- CHALLENGE
Rewrite all of the lines below with "Jídelna" swapped for "Školní jídelna" and nothing else changed, and leave out the pictures.

-- BEGIN GIVEN DATA --

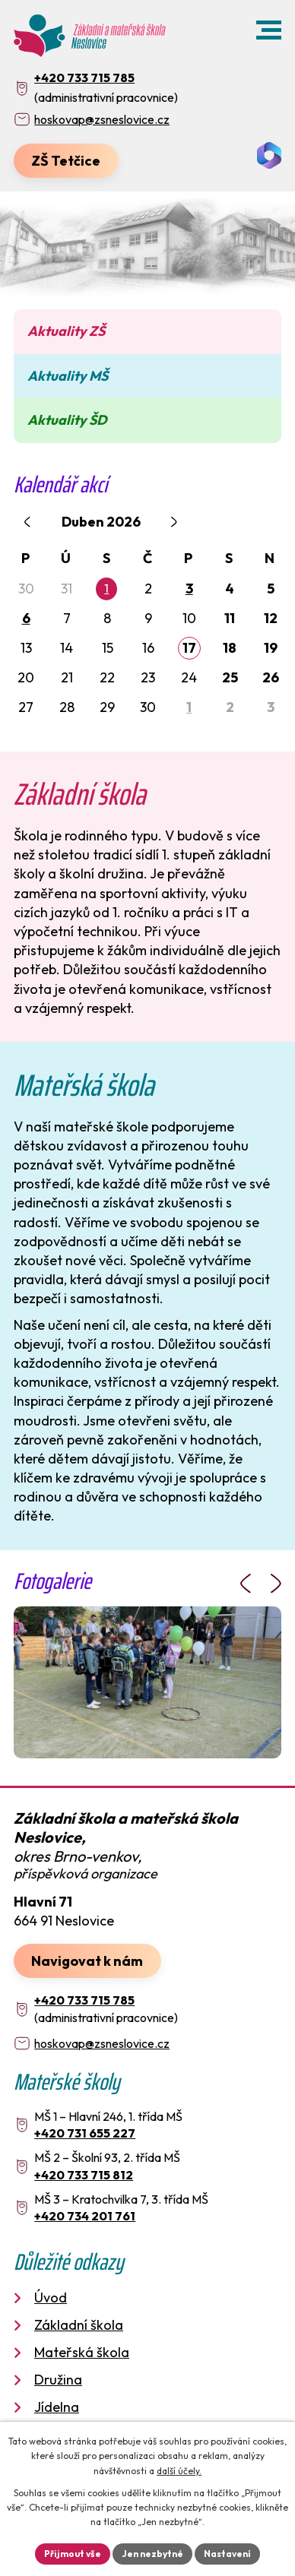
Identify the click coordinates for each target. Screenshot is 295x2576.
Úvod (50, 2297)
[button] (268, 30)
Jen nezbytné (152, 2553)
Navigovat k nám (87, 1961)
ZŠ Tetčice (65, 160)
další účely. (179, 2470)
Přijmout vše (72, 2553)
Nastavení (227, 2553)
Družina (58, 2379)
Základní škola (78, 2325)
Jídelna (56, 2407)
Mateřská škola (81, 2352)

-- END GIVEN DATA --

- EXPECTED ANSWER
Identify the click coordinates for each target. Screenshot is 295x2576.
Úvod (50, 2297)
[button] (268, 30)
Jen nezbytné (152, 2553)
Navigovat k nám (87, 1961)
ZŠ Tetčice (65, 160)
další účely. (179, 2470)
Přijmout vše (72, 2553)
Nastavení (227, 2553)
Družina (58, 2379)
Základní škola (78, 2325)
Školní jídelna (56, 2407)
Mateřská škola (81, 2352)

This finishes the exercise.